Вместе с тем, эта панорама ошеломляюще разнообразна: на небольшом сравнительно отрезке времени – меньше половины одной человеческой жизни – сколько перемен, какие неожиданные переходы и перепады! Попробуем вообразить себе аналогичную выставку произведений одного тридцатилетия XVII, XVIII или даже XIX века – она была бы гораздо более однородна и по стилю, и по направлению поисков. В сущности, это и не удивительно: жизнь в XX веке резко увеличила темп своих перемен. Искусство откликалось на них не только и не столько предметами изображения, темами, сколько ритмами, формами, красками, ощущением материи и пространства. Проходя по залам выставки, воочию видишь то, что Александр Блок называл «духом музыки» времени, «ревом и звоном мирового оркестра». Что и говорить, эти ревы, звоны и диссонансы подчас оглушают, вызывая ностальгическую тягу к стабильности. Сам Пикассо ее испытывал, хотя именно его творчество вобрало в себя всю динамику века, отразило все его перипетии. Он говорил, как трудно и рискованно для искусства не иметь строго очерченных границ и общеобязательного языка и каждый раз изобретать заново весь художественный алфавит от «А» до «Я». Действительно, художественное многоязычие XX столетия заставляет вспомнить миф о постройке Вавилонской башни, принимая во внимание, сколько было – даже в рамках основных течений – групп, подгрупп (часто эфемерных и быстро распадавшихся), манифестов, деклараций, кружков, программ… Нелегко во всем этом разобраться историку. Но с полувековой дистанции общие очертания вырисовываются яснее, стирается мелкое и однодневное, на фильтре времени остается значительное. И это значительное выставка «Москва – Париж» демонстрирует. Она дает богатейший материал для уяснения многих, до сих пор еще неясных проблем истории современного искусства, включая сюда проблему национальных традиций, диалектики развития, взаимодействия различных видов художественной культуры, великую тему искусства и революции и еще многое другое. В данной же статье содержатся всего лишь первые, далеко не упорядоченные впечатления зрителя, проходящего по залам выставки. В них неизбежно будет и случайное, и субъективное.

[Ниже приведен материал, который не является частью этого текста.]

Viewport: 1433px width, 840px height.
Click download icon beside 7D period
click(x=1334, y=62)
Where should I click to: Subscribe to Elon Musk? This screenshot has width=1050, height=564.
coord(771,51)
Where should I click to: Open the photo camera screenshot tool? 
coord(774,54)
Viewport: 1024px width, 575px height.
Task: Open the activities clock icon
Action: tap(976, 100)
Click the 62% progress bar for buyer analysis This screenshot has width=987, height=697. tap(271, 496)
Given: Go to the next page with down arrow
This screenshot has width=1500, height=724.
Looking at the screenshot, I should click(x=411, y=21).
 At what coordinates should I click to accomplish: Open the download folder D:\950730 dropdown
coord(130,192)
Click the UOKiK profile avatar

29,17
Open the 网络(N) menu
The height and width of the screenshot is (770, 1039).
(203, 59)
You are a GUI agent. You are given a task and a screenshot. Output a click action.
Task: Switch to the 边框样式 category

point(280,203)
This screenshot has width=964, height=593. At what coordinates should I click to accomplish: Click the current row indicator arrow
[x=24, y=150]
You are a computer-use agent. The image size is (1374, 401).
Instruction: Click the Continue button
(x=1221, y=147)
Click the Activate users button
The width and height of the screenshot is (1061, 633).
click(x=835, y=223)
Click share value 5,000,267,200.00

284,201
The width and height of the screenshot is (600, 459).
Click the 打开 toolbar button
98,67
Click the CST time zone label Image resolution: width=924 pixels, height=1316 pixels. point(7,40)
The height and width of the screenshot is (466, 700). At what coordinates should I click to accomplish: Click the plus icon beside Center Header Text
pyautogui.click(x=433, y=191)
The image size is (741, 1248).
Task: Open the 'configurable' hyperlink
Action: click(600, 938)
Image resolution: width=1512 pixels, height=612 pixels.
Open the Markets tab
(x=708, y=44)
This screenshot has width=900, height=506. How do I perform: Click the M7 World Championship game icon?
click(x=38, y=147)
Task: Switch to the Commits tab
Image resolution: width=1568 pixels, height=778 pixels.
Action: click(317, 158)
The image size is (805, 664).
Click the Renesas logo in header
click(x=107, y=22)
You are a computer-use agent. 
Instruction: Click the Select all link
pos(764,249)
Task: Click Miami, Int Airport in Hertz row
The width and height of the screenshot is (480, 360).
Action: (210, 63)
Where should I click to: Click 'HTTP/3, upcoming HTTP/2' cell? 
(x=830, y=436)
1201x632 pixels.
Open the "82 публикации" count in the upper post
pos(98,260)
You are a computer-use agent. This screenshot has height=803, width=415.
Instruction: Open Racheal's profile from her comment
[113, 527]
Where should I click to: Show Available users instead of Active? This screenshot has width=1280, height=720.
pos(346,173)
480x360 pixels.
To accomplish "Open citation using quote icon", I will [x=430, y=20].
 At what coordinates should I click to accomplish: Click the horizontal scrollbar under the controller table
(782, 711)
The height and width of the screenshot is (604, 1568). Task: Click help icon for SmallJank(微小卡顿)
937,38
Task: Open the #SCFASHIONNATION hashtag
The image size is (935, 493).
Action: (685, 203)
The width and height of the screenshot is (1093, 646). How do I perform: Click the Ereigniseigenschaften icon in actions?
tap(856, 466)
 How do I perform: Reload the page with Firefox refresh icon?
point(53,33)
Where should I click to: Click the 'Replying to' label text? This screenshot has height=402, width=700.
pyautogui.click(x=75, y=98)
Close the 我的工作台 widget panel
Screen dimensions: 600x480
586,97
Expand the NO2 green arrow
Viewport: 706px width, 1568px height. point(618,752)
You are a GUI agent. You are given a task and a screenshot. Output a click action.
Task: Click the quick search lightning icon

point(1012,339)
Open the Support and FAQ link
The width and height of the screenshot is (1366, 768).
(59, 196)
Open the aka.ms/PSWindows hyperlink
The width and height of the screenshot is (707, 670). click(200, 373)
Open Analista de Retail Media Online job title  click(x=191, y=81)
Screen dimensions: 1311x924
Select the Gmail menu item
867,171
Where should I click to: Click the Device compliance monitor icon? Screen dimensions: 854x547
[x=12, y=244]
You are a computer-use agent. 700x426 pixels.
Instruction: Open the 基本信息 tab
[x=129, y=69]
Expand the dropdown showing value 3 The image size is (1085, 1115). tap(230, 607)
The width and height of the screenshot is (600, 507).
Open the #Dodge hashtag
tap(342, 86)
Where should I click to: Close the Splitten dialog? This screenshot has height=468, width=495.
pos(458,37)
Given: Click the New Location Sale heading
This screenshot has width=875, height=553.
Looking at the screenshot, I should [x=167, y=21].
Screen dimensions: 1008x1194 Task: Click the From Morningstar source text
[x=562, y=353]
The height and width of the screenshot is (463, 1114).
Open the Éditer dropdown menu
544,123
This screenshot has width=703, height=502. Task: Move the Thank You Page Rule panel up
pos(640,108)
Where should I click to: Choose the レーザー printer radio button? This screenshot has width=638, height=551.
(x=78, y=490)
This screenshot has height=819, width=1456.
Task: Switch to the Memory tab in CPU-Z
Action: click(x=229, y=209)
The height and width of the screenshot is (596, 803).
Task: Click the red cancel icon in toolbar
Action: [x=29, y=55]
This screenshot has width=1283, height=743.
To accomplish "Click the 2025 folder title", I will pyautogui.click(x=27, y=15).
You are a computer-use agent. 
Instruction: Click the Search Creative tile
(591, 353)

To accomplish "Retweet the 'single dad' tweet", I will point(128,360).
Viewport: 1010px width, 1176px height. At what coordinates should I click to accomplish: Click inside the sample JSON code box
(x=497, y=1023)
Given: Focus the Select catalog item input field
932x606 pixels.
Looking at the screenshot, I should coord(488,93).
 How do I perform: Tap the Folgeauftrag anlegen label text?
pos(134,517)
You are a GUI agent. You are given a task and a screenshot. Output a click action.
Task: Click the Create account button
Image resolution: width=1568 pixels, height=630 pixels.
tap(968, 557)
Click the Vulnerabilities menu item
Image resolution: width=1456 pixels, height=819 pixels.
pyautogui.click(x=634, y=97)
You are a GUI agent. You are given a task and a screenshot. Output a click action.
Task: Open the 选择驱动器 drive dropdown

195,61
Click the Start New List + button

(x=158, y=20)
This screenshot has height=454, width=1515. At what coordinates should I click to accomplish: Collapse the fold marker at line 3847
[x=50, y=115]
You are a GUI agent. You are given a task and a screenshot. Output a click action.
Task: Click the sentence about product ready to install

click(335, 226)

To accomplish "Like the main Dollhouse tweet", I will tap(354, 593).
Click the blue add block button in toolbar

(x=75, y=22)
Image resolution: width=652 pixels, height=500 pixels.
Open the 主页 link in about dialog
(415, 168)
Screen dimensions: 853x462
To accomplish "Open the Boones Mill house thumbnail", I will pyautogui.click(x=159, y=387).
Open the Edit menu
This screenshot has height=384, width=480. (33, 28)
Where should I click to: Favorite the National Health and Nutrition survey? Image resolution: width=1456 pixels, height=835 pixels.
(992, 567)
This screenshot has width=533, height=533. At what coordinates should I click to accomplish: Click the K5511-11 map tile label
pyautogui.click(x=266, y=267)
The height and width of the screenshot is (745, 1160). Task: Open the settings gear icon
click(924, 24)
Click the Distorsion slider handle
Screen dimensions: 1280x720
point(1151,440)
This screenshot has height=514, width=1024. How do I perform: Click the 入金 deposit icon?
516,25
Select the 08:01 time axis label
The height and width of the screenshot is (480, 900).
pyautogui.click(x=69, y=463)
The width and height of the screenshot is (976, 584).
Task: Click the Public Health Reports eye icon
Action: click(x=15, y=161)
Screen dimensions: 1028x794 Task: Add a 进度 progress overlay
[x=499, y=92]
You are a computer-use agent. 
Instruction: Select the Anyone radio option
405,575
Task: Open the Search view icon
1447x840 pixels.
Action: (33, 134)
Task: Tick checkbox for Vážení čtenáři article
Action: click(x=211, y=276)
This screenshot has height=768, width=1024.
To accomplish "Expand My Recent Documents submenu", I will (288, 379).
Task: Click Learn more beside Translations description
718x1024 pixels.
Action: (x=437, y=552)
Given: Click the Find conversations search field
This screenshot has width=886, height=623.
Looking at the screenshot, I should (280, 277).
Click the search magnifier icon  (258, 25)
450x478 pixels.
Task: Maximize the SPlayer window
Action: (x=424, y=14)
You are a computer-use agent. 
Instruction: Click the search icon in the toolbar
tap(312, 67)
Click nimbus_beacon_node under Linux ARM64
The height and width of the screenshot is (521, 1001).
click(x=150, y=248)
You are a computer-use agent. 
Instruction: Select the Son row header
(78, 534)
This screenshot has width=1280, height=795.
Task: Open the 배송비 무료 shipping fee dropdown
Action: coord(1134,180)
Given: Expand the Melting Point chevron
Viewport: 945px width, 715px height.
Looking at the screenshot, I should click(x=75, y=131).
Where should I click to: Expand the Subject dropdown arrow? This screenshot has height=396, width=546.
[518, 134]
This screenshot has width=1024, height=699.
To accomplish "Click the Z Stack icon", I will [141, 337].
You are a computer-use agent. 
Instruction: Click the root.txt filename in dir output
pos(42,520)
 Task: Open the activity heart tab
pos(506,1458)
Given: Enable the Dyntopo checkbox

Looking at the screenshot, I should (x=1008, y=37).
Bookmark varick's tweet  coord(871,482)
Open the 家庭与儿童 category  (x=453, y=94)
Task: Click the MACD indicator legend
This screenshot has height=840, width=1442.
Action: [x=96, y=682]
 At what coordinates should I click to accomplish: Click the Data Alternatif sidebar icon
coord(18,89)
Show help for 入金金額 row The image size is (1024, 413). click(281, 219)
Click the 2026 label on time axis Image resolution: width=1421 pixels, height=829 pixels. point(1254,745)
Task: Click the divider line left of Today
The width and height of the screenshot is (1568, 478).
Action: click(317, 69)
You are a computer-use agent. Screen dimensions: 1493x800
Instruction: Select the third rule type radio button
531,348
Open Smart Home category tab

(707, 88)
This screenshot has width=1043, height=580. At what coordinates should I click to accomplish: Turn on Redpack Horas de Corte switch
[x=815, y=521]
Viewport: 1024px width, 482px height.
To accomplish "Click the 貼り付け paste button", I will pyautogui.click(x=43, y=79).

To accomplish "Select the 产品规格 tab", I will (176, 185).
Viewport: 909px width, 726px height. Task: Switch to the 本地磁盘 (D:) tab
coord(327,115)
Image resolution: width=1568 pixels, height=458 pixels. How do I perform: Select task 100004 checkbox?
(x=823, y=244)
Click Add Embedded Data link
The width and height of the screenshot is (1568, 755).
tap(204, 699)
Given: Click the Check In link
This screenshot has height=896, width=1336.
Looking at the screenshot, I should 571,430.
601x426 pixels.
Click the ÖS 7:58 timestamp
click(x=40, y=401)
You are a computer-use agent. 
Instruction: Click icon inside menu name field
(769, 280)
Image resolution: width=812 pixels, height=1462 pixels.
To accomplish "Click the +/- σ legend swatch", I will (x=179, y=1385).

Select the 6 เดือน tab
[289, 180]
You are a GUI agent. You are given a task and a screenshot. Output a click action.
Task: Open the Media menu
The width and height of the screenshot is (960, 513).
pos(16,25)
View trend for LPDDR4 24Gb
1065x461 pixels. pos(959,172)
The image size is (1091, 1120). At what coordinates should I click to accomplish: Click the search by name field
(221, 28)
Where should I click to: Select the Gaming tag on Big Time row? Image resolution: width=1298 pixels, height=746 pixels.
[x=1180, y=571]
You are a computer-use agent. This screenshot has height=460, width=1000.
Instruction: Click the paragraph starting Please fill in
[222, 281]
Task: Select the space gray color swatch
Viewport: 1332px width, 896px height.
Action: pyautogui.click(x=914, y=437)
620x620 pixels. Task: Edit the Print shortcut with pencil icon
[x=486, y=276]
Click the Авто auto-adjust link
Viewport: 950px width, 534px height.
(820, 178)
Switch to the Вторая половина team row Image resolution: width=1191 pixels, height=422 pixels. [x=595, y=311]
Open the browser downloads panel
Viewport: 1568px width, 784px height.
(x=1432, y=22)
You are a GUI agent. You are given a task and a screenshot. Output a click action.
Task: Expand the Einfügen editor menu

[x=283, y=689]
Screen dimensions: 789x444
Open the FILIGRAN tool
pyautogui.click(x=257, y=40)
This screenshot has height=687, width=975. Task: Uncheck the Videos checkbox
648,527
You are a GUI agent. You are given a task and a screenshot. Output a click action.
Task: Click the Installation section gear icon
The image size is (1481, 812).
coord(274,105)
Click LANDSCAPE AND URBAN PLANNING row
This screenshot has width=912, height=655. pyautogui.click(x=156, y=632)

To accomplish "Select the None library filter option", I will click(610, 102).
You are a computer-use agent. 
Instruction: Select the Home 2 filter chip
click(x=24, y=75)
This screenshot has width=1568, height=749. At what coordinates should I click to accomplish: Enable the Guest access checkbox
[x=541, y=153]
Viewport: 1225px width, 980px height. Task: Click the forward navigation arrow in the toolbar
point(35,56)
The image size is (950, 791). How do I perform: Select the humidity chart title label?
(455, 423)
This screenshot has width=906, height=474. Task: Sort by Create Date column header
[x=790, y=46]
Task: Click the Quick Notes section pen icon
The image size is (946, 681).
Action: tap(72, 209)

Художников рубежа XIX и XX веков, чьи произведения показаны в первом зале, когда‑то тоже считали возмутителями спокойствия; теперь в это верится с трудом. Портрет женщины, сидящей в плетеном кресле в саду, кисти Ренуара – сама безмятежность. Если и есть в нем знамение нового века, то разве в том, что безмятежность как бы нарочно, полемически подчеркнута. Шестидесятилетний Ренуар на рубеже двух столетий оставался верен себе, он словно бы говорил новым художественным поколениям: вот – вечно прекрасное, лучшего вы не найдете. С этим в унисон звучит совершенная в своем роде скульптура Майоля «Средиземное море». А напротив висят «Сирень» и «Царевна‑Лебедь» Врубеля. Врубель не меньше Ренуара был паладином красоты, как, впрочем, и многие другие художники; «новый стиль» (он же «модерн» и «ар нуво») исповедовал служение красоте (вот только где ее искать и что она такое – тут всегда было так же много расхождений, как и в том, что значит правдиво изображать натуру). Врубель мало интересовался импрессионизмом, форму понимал иначе, однако здесь, когда видишь его полотна рядом с поздними вещами французских импрессионистов, кажется, что между ними есть общее, особенно в этом культе прекрасного. Но безмятежности у русского художника нет. Его сказочные девичьи лики, «тающие и ускользающие» (как говорил Римский‑Корсаков о героинях своих опер), полны вещей тревоги. Они молча о чем‑то пророчествуют. Царевна‑Лебедь уплывает во тьму и прощально оглядывается, делая свой предостерегающий жест. Если позволительно пофантазировать, можно представить себе эти картины Врубеля как символическую заставку ко всему последующему развитию искусства.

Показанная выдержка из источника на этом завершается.